How to Use Six Great Salts (In Moderation)
Table Salt: Commonly used for cooking, baking, and seasoning food.
Kosher Salt: Coarser grains, used for koshering meat and general seasoning.
Sea Salt: Derived from seawater, it retains minerals and imparts a distinctive flavor.
Himalayan Pink Salt: Mined from the Himalayan region, used in cooking and as a finishing salt for its mild flavor and aesthetic appeal.
Black Salt (Kala Namak): Used in Indian cuisine for its unique sulfurous flavor.
Flavored or Infused Salts: Various salts infused with herbs, spices, or other ingredients to add additional flavors to dishes.
In your article you refer to southeast asia as the producer and main user of black salt, It is INDIA you are referring to and it is SOUTH ASIA, NOT southeast!
Thanks for the information. Very interesting. My wife tends to over-salt everything. More is definitely not better !
hi, Himalayan salt is a natural ingredient we can use Himalayan salt for different purposes in our daily routine. here 786 enterprises provide Himalayan salt with their natural taste.
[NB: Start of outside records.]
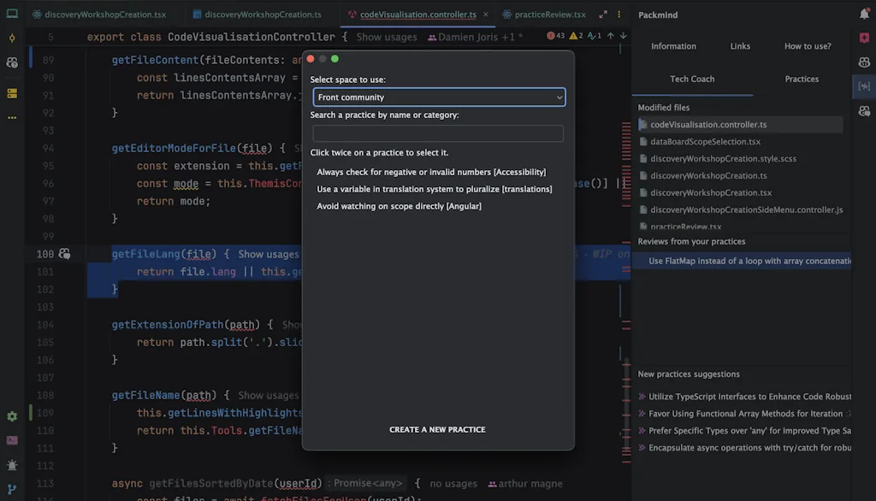
Task: Select the pink Packmind badge icon in right sidebar
Action: pos(864,38)
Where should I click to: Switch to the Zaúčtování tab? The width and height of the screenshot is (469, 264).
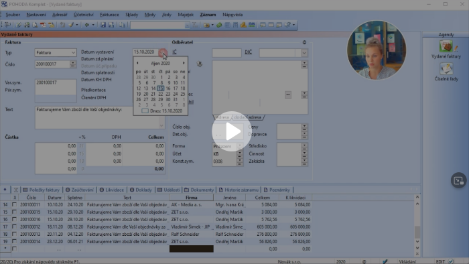coord(80,190)
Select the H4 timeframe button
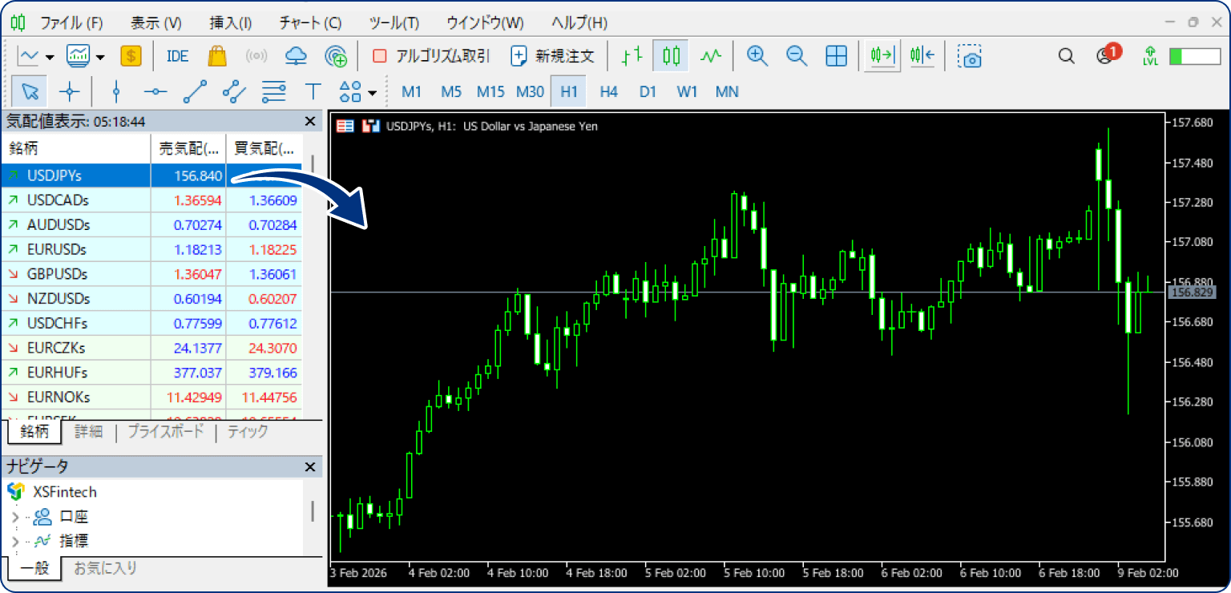The image size is (1231, 593). [x=608, y=91]
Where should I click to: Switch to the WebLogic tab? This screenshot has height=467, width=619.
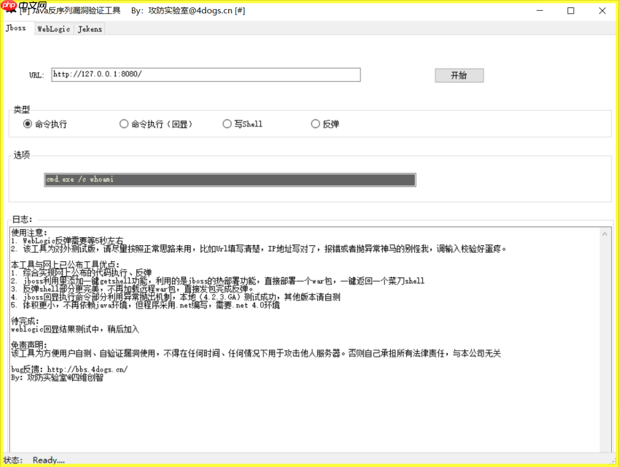53,29
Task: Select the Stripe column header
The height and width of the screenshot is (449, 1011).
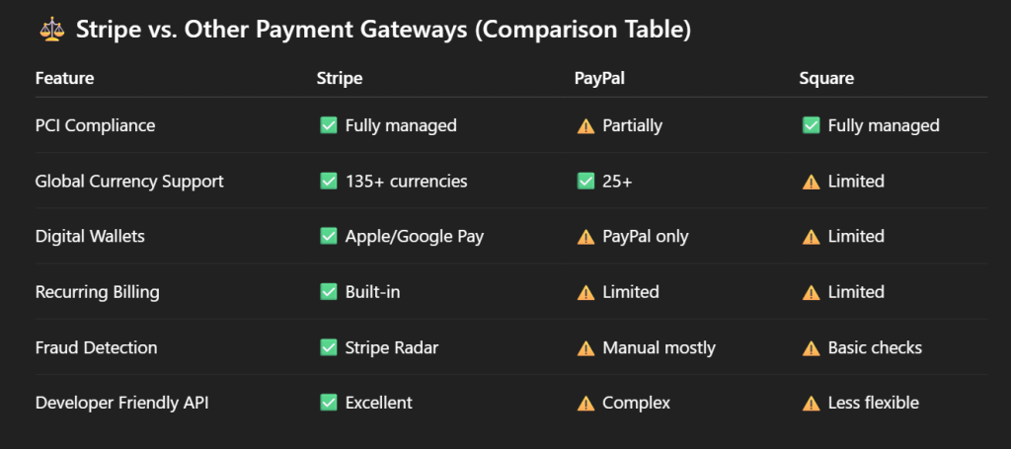Action: click(x=340, y=78)
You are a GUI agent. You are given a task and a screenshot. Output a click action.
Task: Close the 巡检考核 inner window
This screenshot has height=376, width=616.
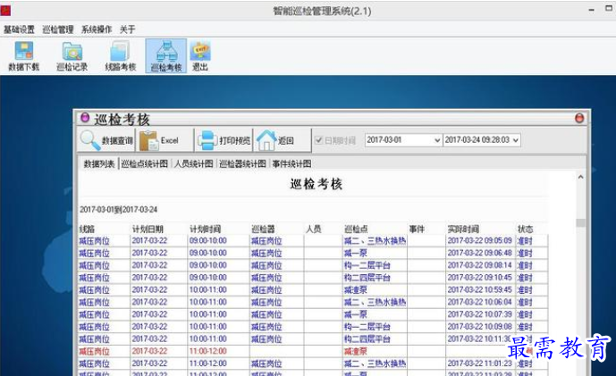click(579, 118)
Good post. I learn something new and challenging on sites I StumbleUpon every
day. It’s always helpful to read through articles from other writers and practice a
little something from other websites.
Thank you for featuring this article. A trusted Naturopath says to use Celtic salt, meaning from the Celtic Sea. It's highly expensive so I've had regular sea salt but am concerned about the toxic waters these days too. Mainly using pink salt and some black - yes, it's stinky.
There is Iranian salt also. I've been trying to get one of the Persian salt lamps for a
If you have high blood pressure like myself, it's best to leave the salt alone! you can cook with herbs and spices. there is several different flavors of Mrs. Dash on the market now along with other things for flavor. I also like cooking with salt free beef and chicken broth. Adds a ton of flavor.
There's another kind of salt to add. "Iodized and Plain Salt" (which doesn't contain Iodine). I'm allergic to Iodine and when I eat it (or put too much on my food) I start turning red all over my chest, stomach and back. (I'm not supposed to eat shrimp which contains a lot of Iodine, but I do still eat it). As a kid growing up, after "eating", I'd start turning red on my abdomen. Dr.s' finally figured it out and said "No More Salt " with Iodine and told Mom to use "PLAIN SALT" instead. I stopped turning red after that. Ever since then, I've had to make sure it was plain salt or use just a little bit or not at all. So "PLAIN AND IODIZED SALT" are another "2 Different" kind of salt. Thought readers that are also allergic to Iodine can still enjoy salt on food without worrying about getting sick or a rash from the Allergy.